▶ **Assignment**
Begin the copy at the line containing "385x257 pixels." in the data below and end it at the line containing "You are a computer-use agent. This", keeping each line exact and leaving out pictures.

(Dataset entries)
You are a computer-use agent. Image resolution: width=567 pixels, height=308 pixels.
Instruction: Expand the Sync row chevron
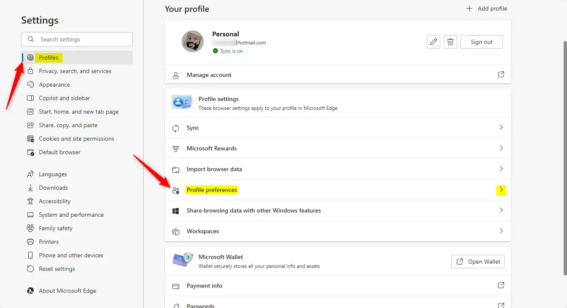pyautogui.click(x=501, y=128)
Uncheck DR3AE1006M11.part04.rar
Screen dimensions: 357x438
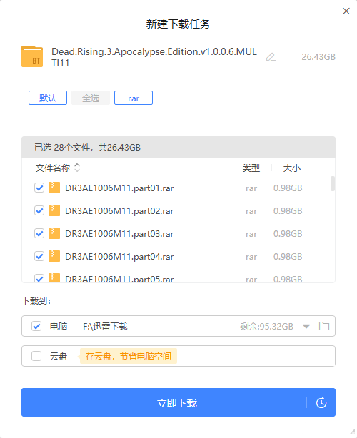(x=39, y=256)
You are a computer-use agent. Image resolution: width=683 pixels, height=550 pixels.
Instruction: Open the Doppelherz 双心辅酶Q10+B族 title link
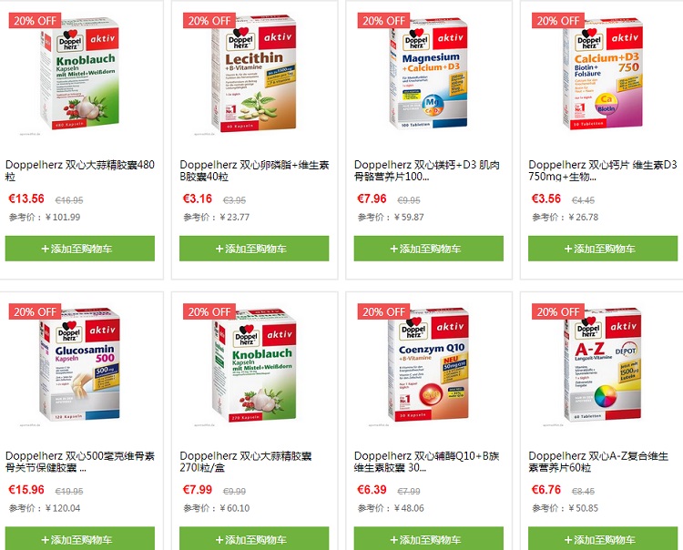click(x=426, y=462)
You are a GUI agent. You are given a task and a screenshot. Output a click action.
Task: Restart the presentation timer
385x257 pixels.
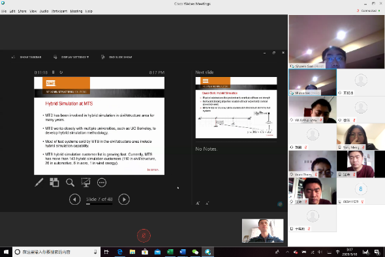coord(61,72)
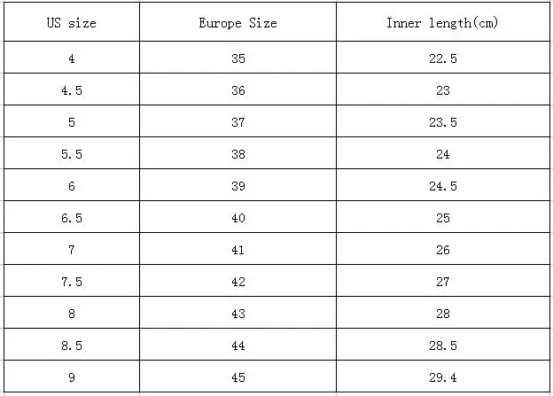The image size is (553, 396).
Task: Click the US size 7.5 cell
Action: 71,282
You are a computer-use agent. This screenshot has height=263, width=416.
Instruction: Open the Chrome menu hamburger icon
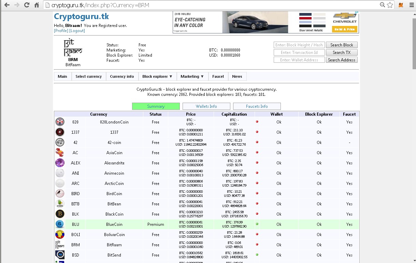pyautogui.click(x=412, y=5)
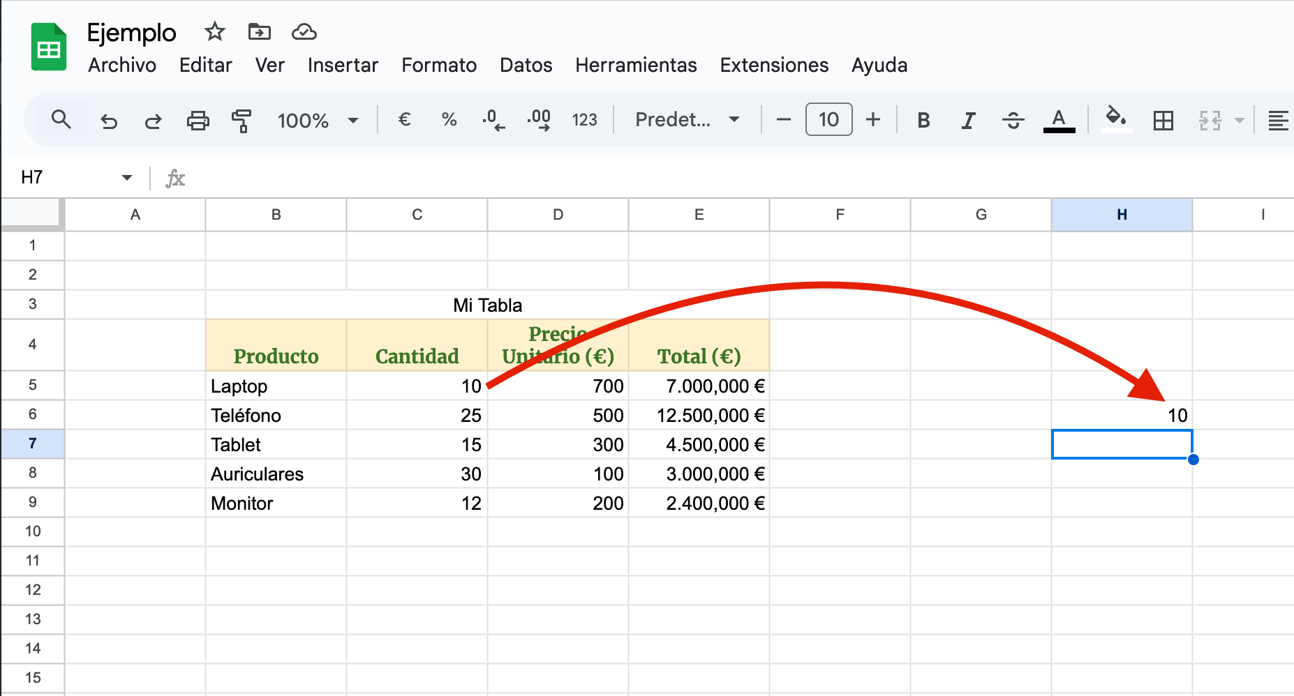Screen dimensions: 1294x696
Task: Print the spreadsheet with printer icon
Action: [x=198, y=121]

▶ **Solution**
385x257 pixels.
coord(61,72)
The image size is (553, 396).
Task: Click the US size 7.5 cell
Action: 71,282
You are a computer-use agent. This screenshot has height=263, width=416.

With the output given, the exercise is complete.